I don't count something an injury unless it requires a hospital stay of more than a full day off from work. I've been doing tree work for over thirty years but I've lost track of the total in my career.

Tom


----------



## Guy Meilleur (May 18, 2003)

Like Tom I'm in the over-30 yr, forgot em all category but I had to check "over 10". Some of the low points:

2 dislocated shoulders from separate swings into trunk; didn't learn about scarestrap use the first time.

7 stitches on scalp from falling polesaw, now wear hat.

Broken arm falling off ladder when shortening pear tree.

Fractured skull smashed wrists etc. from 35' fall onto driveway when split ash came apart in storm. Was tied into wrong half of it.

Lime disease from tick bites twice; months down each time, hairy-cell leukemia was a result; 3 other hcl ( a very rare form of blood cancer) patients had Lime disease too so that's my theory.

Busted ribs and ruptured spleen from being whacked by trunk under tension and cut loose most stupidly. Helper didn't show so worked alone, got impatient. BP was 50 when I got to hospital, 3 weeks in intensive care. 

This last was in 2001 but now since blood is fairly healthy and I'm older and wiser I don't think I'll be that stupid anymore, hahahaha. I plan on climbing another 37 years and not adding to this list, enough already.


----------



## John Paul Sanborn (May 19, 2003)

So Guy, what was that one Perry Crawford was telling me about back in your days of more hair, and I was still a pup playing with popguns and pogo-ponies?


----------



## rahtreelimbs (May 19, 2003)

It seems that the climbers that I know get cut more with a hand saw than with a chainsaw.

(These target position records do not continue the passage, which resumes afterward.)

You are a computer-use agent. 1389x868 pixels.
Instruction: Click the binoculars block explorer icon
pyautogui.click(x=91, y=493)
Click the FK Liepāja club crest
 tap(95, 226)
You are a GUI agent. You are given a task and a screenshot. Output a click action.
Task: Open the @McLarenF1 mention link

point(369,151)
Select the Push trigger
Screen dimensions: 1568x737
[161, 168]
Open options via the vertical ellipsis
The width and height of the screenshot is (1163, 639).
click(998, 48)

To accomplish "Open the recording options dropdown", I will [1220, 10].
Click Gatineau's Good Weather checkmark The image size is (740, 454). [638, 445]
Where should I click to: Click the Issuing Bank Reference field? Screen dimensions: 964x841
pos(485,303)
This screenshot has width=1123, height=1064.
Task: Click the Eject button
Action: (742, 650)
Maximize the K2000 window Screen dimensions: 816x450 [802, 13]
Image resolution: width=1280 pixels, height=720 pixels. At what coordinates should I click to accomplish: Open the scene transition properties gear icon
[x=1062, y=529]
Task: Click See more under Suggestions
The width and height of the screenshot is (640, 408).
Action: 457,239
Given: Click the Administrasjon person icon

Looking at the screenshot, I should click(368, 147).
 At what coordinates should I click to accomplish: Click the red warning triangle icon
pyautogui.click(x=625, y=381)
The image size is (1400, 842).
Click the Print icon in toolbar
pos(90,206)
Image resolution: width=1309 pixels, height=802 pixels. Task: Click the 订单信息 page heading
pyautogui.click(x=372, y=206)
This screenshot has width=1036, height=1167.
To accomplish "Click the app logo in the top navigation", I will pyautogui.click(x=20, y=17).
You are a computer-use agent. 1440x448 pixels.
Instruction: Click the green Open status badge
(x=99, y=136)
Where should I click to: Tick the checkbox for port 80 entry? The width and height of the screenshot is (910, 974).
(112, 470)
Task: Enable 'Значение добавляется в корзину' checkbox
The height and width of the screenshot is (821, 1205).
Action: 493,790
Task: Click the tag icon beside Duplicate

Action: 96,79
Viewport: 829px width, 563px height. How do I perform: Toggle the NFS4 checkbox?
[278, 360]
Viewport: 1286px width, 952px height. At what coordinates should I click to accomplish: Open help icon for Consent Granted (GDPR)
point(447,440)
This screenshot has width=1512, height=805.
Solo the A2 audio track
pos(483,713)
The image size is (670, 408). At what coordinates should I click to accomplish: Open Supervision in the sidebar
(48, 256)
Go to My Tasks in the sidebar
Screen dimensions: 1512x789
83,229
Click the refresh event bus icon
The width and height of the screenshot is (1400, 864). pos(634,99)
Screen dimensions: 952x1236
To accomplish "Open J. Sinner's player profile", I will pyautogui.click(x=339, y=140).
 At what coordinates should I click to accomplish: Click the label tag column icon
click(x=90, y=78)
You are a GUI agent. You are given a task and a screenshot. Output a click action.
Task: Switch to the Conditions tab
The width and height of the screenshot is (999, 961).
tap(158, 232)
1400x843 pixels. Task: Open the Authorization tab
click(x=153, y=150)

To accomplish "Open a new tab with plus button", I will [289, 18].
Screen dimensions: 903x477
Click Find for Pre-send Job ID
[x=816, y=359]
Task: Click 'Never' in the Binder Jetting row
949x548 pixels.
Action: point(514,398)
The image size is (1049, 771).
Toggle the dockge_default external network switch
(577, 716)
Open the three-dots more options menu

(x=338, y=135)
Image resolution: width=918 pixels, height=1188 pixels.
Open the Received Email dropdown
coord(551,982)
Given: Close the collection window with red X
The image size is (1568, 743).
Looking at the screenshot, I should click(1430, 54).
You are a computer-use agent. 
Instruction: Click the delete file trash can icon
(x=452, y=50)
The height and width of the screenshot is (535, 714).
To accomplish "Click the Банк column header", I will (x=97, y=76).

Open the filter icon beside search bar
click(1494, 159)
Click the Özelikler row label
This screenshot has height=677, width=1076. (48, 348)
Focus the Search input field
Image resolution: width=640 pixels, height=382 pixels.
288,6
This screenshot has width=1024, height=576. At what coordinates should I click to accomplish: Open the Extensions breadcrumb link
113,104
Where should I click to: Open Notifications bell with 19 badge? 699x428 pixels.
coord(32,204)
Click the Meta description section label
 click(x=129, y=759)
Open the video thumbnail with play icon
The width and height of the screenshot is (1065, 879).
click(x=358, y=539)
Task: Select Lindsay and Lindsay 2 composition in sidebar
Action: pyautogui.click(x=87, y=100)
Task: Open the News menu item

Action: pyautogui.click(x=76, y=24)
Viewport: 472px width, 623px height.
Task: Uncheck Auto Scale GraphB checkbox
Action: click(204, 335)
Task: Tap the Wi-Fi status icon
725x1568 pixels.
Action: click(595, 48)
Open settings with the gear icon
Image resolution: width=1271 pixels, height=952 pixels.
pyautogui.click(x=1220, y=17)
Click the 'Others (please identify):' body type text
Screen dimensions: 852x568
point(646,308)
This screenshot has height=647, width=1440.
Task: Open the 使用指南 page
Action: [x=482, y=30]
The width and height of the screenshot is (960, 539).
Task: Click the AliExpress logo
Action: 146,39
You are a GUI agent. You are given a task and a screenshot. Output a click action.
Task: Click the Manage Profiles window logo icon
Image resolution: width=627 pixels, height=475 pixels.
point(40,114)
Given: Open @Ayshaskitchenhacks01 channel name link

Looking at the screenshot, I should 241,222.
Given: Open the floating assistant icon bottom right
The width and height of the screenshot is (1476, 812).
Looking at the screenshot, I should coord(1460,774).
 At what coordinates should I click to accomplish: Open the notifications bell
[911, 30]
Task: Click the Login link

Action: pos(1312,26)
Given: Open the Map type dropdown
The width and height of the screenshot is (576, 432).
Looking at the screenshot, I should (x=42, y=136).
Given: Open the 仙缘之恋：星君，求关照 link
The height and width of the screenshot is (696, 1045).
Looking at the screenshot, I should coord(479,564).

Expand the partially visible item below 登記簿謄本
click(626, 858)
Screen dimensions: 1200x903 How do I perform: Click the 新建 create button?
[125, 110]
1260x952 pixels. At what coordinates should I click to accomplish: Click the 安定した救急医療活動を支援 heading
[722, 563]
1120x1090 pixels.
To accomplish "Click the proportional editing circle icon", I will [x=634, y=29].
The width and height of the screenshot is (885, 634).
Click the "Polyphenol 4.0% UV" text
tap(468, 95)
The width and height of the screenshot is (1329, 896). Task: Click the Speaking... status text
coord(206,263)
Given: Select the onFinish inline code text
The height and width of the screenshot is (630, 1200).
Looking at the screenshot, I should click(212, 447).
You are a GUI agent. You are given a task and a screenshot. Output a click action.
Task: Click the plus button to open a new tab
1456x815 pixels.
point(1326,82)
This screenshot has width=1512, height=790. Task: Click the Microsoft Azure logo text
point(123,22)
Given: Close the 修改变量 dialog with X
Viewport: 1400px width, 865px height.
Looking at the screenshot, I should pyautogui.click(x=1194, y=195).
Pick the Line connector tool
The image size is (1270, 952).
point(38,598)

Handsaws will getcha good!!!


----------



## Guy Meilleur (May 19, 2003)

That would be the swan dive onto the driveway. Happened at an old sausage-maker's mansion on Lake Drive, turned convent. A nun from there visited me in the hospital and saw an xray of my navicular bone, the biggest wristbone, broken cleanly in quarters and appearing as the sign of the cross to her eyes.

She told me it signified that I was bound for acts profound, but I was too dazed to get into it at the time. Moved to Key West FL to recuperate and stayed7 years off and on. I had to tell the state of WI to stop sending WC$. When MM talks about the high cost of doing business in WI, I understand. They also paid for grad school at UW-Mad as "voc-rehab".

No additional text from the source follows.